**Data for processing:**

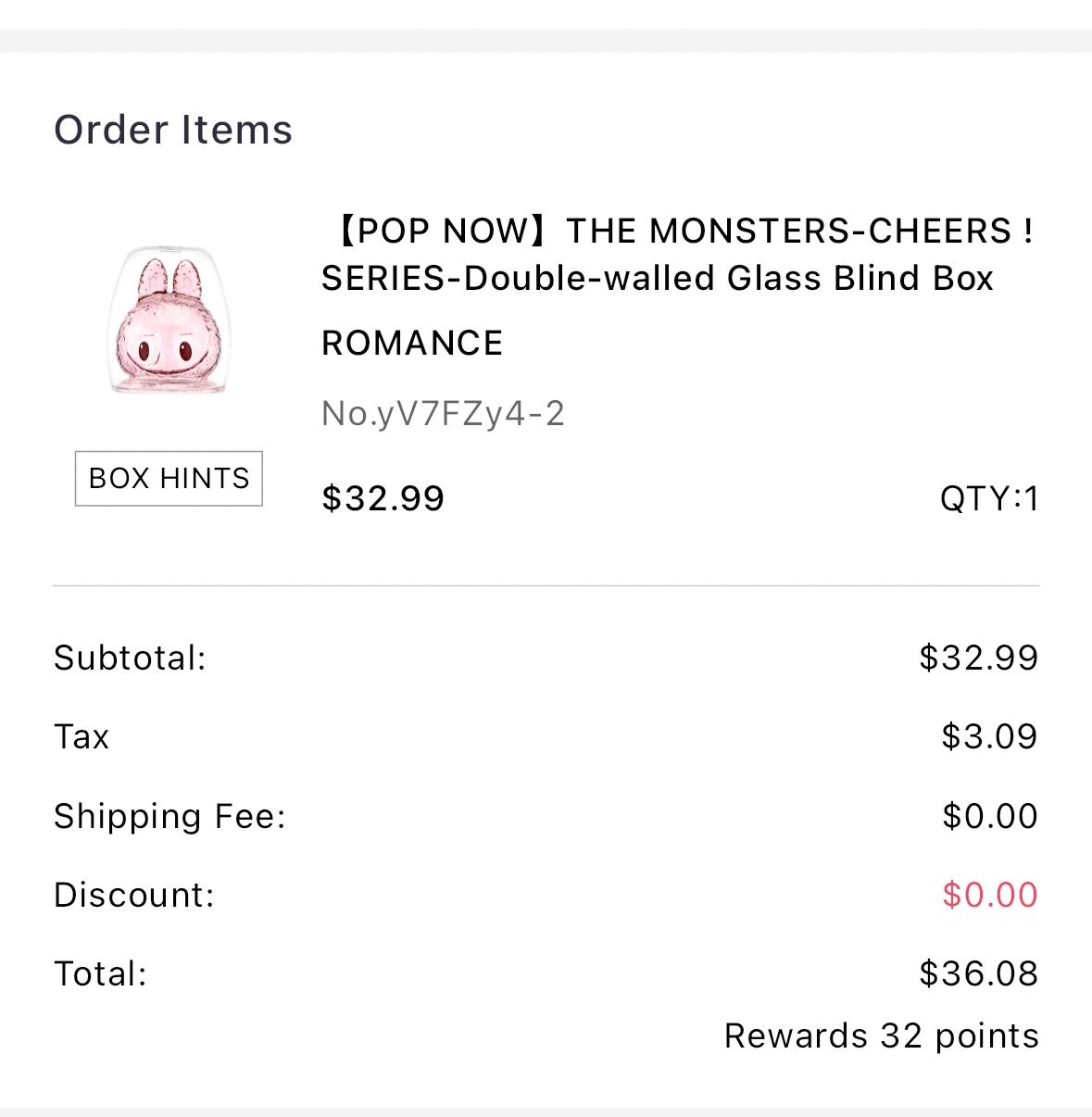Open THE MONSTERS-CHEERS product title
This screenshot has width=1092, height=1117.
(681, 231)
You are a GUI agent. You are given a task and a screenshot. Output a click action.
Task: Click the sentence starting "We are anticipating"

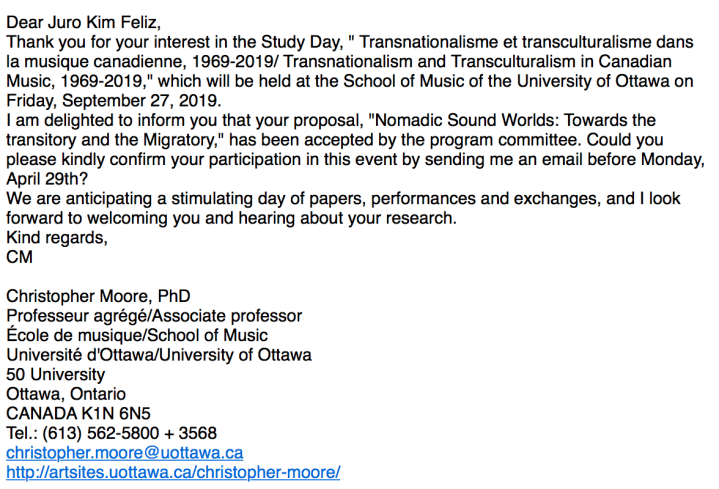[x=200, y=199]
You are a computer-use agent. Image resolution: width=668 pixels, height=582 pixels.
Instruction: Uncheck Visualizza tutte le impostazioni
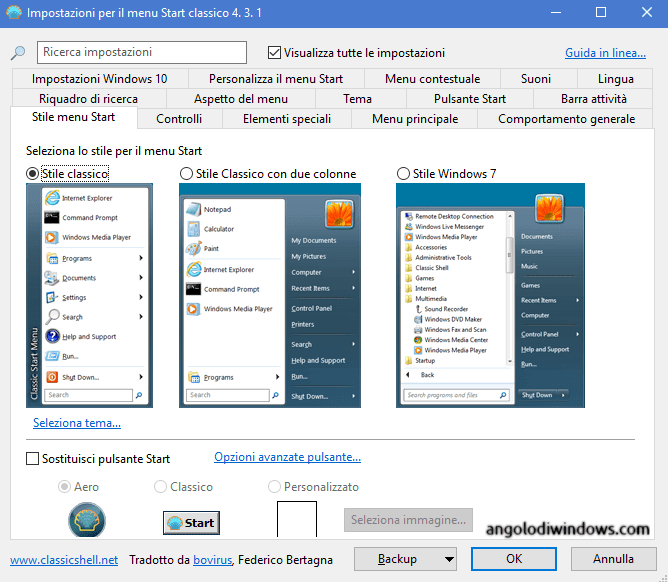click(x=275, y=53)
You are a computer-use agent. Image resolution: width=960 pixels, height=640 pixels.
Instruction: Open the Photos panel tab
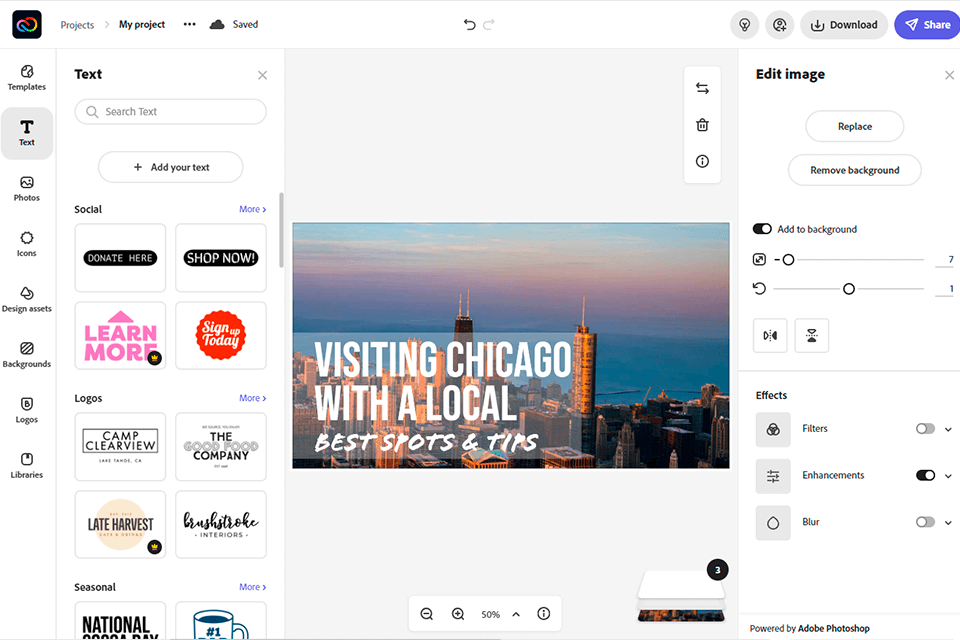(27, 188)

**Task directions:** Find the line with "Instruction: Uncheck Visualizza". Reproduce it and every line after it through the last line above exactly, leaving out the pictures.

**Completed task:**
Instruction: Uncheck Visualizza tutte le impostazioni
click(x=275, y=53)
You are a computer-use agent. Image resolution: width=960 pixels, height=640 pixels.
Instruction: Open the Photos panel tab
(27, 188)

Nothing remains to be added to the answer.